• **STATED EXERCISE**
Reproduce every one of the following records word for word, with nothing changed.

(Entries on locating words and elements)
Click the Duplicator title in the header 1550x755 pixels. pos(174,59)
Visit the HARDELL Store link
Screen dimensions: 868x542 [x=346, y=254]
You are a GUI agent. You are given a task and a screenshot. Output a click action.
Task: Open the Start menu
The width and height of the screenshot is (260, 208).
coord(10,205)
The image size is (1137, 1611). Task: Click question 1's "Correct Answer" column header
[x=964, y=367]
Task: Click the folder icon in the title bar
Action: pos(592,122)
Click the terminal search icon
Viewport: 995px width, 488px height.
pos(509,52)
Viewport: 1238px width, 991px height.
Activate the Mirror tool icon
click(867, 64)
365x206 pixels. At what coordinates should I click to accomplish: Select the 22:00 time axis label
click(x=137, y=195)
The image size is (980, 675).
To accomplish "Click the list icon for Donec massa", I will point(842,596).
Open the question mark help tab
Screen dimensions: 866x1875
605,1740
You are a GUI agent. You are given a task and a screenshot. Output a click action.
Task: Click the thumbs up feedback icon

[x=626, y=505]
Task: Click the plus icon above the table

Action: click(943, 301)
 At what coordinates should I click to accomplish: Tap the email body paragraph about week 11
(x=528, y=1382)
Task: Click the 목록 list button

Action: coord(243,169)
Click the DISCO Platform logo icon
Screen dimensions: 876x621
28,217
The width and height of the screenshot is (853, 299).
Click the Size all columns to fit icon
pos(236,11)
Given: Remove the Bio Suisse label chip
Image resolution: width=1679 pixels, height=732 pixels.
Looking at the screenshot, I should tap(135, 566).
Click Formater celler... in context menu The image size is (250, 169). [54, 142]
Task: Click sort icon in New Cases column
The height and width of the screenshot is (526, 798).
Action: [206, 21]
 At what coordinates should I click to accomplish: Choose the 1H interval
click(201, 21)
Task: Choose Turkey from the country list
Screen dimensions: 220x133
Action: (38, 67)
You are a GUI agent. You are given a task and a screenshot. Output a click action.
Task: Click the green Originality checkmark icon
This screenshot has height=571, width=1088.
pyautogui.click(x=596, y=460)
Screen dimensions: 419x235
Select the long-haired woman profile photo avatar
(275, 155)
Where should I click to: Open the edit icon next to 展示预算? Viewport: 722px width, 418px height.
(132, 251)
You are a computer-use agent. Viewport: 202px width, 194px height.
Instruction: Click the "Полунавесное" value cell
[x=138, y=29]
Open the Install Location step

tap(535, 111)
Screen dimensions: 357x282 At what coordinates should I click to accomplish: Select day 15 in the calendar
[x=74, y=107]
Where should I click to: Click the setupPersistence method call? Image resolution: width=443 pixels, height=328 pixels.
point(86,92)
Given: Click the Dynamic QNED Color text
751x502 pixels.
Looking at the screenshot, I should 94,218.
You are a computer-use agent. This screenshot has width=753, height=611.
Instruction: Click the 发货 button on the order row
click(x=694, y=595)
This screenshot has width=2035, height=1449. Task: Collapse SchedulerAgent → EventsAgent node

• **EXERCISE RESPONSE**
Click the Duplicator title in the header 1550x755 pixels. pos(174,59)
Visit the HARDELL Store link
Screen dimensions: 868x542 [x=346, y=254]
You are a GUI agent. You are given a task and a screenshot. Output a click action.
Task: Open the Start menu
The width and height of the screenshot is (260, 208).
coord(10,205)
The image size is (1137, 1611). Task: Click question 1's "Correct Answer" column header
[x=964, y=367]
Task: Click the folder icon in the title bar
Action: pos(592,122)
Click the terminal search icon
Viewport: 995px width, 488px height.
pos(509,52)
Viewport: 1238px width, 991px height.
Activate the Mirror tool icon
click(867, 64)
365x206 pixels. At what coordinates should I click to accomplish: Select the 22:00 time axis label
click(x=137, y=195)
The image size is (980, 675).
To accomplish "Click the list icon for Donec massa", I will point(842,596).
Open the question mark help tab
Screen dimensions: 866x1875
605,1740
You are a GUI agent. You are given a task and a screenshot. Output a click action.
Task: Click the thumbs up feedback icon

[x=626, y=505]
Task: Click the plus icon above the table

Action: click(943, 301)
 At what coordinates should I click to accomplish: Tap the email body paragraph about week 11
(x=528, y=1382)
Task: Click the 목록 list button

Action: coord(243,169)
Click the DISCO Platform logo icon
Screen dimensions: 876x621
28,217
The width and height of the screenshot is (853, 299).
Click the Size all columns to fit icon
pos(236,11)
Given: Remove the Bio Suisse label chip
Image resolution: width=1679 pixels, height=732 pixels.
Looking at the screenshot, I should tap(135, 566).
Click Formater celler... in context menu The image size is (250, 169). [54, 142]
Task: Click sort icon in New Cases column
The height and width of the screenshot is (526, 798).
Action: [206, 21]
 At what coordinates should I click to accomplish: Choose the 1H interval
click(201, 21)
Task: Choose Turkey from the country list
Screen dimensions: 220x133
Action: (38, 67)
You are a GUI agent. You are given a task and a screenshot. Output a click action.
Task: Click the green Originality checkmark icon
This screenshot has height=571, width=1088.
pyautogui.click(x=596, y=460)
Screen dimensions: 419x235
Select the long-haired woman profile photo avatar
(275, 155)
Where should I click to: Open the edit icon next to 展示预算? Viewport: 722px width, 418px height.
(132, 251)
You are a computer-use agent. Viewport: 202px width, 194px height.
Instruction: Click the "Полунавесное" value cell
[x=138, y=29]
Open the Install Location step

tap(535, 111)
Screen dimensions: 357x282 At what coordinates should I click to accomplish: Select day 15 in the calendar
[x=74, y=107]
Where should I click to: Click the setupPersistence method call? Image resolution: width=443 pixels, height=328 pixels.
point(86,92)
Given: Click the Dynamic QNED Color text
751x502 pixels.
Looking at the screenshot, I should 94,218.
You are a computer-use agent. This screenshot has width=753, height=611.
Instruction: Click the 发货 button on the order row
click(x=694, y=595)
This screenshot has width=2035, height=1449. Task: Collapse SchedulerAgent → EventsAgent node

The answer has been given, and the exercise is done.